The current vetting practices in the US is said to be insufficient, according to a document from ICE, The Intercept reported. It fails to evaluate whether a prospective immigrant would likely engage in criminal behavior or terrorist activity. The practices are described as being “fragmented across mission areas and are both time-consuming and manually labor-intensive due to complexities in the current US immigration system.”

To replace this, the government is seeking a system that “automates, centralizes, and streamlines the current manual vetting process while simultaneously making determinations via automation if the data retrieved is actionable” so that it can “implement the president’s various executive orders that address American immigration and border protection security and interests.”
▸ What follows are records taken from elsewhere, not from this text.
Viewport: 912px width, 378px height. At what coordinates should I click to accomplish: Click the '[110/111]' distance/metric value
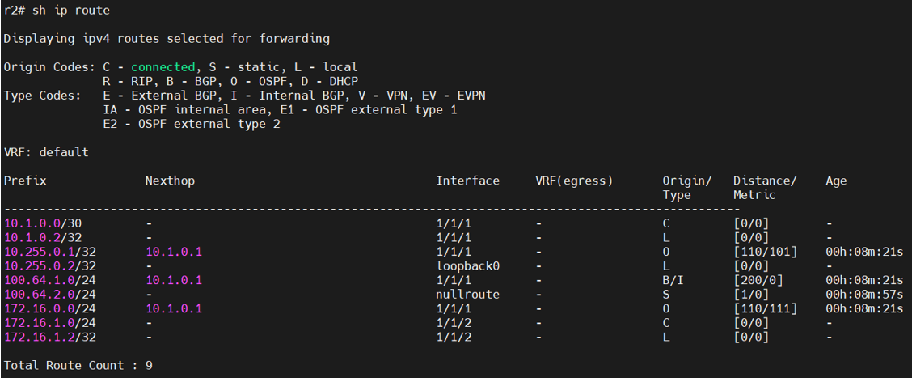(x=765, y=308)
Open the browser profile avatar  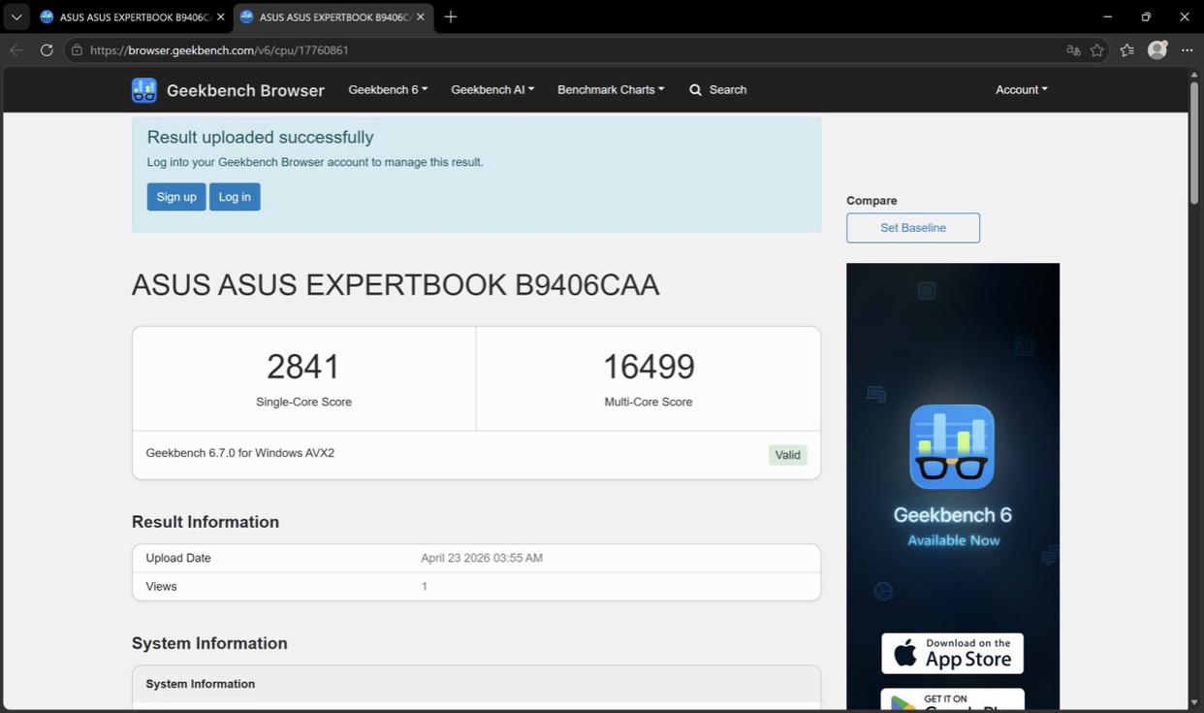tap(1156, 50)
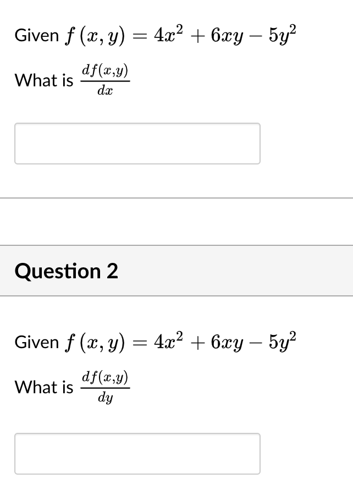
Task: Click the df(x,y)/dx fraction expression
Action: (x=105, y=79)
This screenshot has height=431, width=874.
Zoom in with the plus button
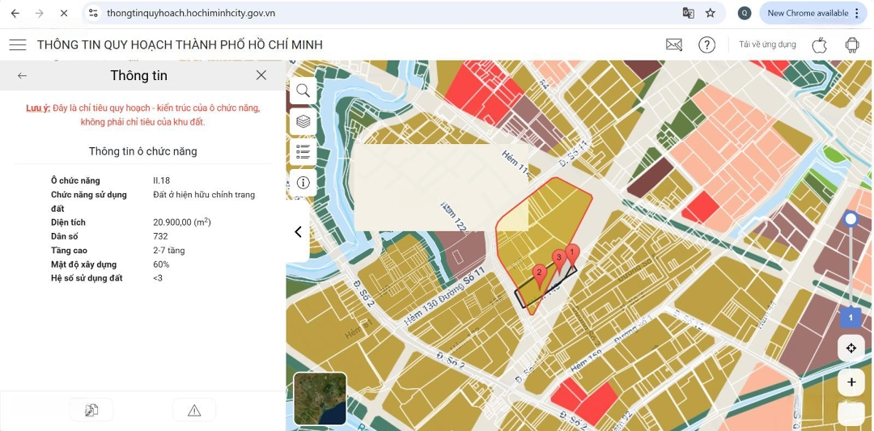click(x=851, y=382)
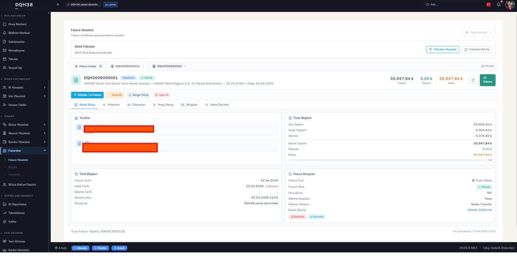517x258 pixels.
Task: Refresh invoice with the reload icon button
Action: click(473, 80)
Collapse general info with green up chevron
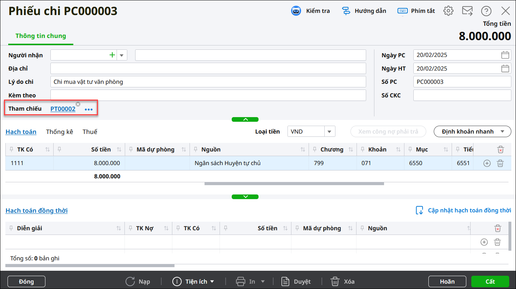The image size is (516, 289). 245,119
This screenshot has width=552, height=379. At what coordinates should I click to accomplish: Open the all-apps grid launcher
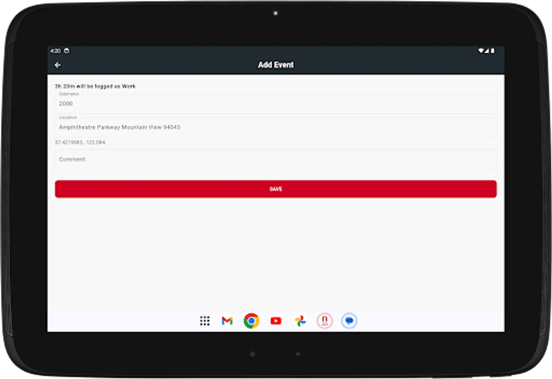(x=205, y=321)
The FBI attempted to build a similar system some years ago which failed to proceed because of opposition from the American Civil Liberties Union, an attendee reportedly pointed out. In response, ICE officials said a move against non-citizens would be less likely to be opposed by civil liberties groups.

The company that wins the contract to build the new vetting system will “analyze and apply techniques to exploit publicly available information, such as media, blogs, public hearings, conferences, academic websites, social media websites such as Twitter, Facebook, and LinkedIn, radio, television, press, geospatial sources, internet sites, and specialized publications with intent to extract pertinent information regarding targets, including criminals, fugitives, non-immigrant violators, and targeted national security threats and their location.”